[Problem description] Task for the records below: please copy exactly, and only, the lines from the one containing "Instruction: View the" to the last line, both included, leaving out the pictures.

----

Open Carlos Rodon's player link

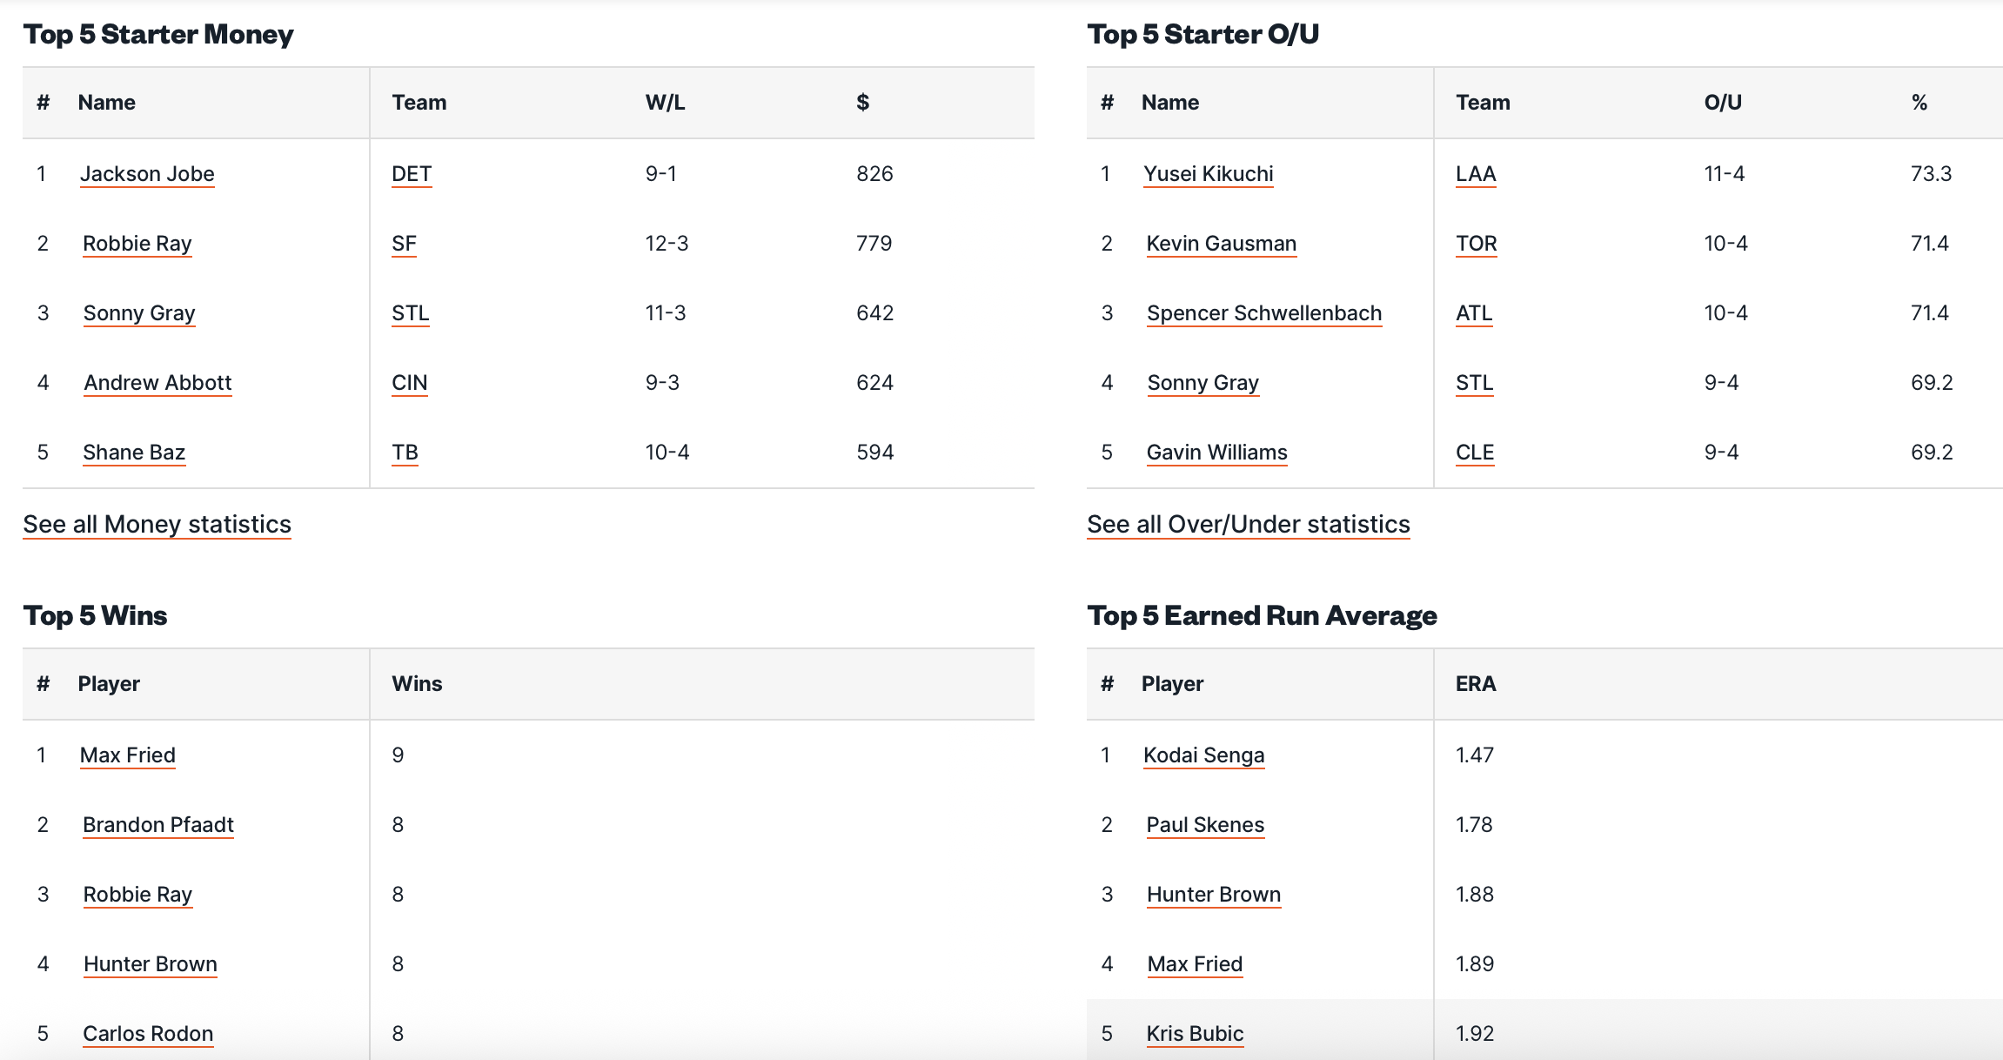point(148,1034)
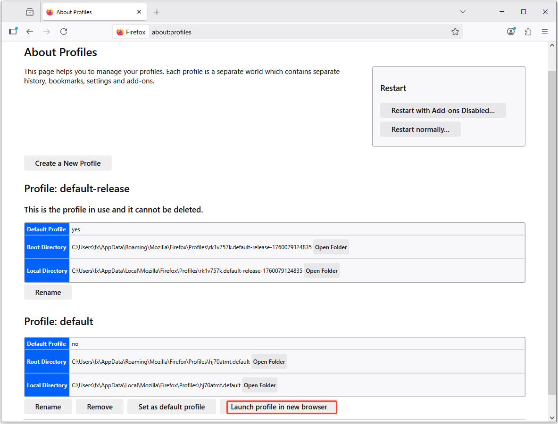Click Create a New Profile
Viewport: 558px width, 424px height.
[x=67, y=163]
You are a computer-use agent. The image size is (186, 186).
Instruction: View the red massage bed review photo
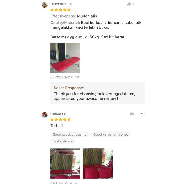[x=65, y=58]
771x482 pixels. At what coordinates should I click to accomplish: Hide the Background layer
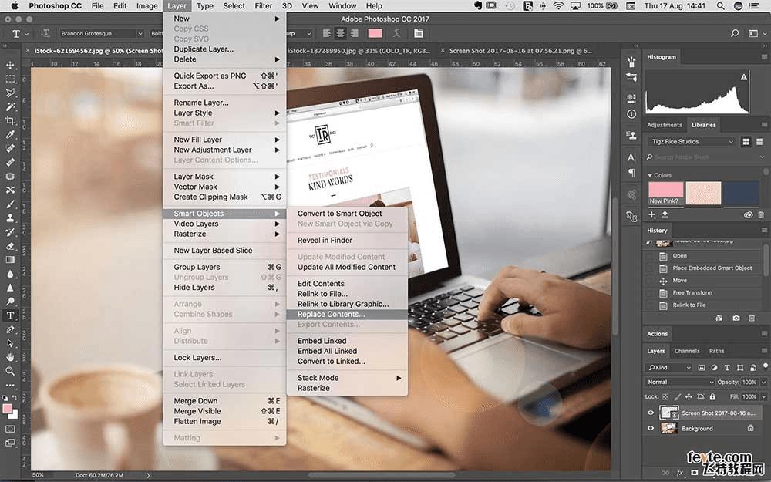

----

[Response]
Instruction: View the red massage bed review photo
[x=65, y=58]
771x482 pixels. At what coordinates should I click to accomplish: Hide the Background layer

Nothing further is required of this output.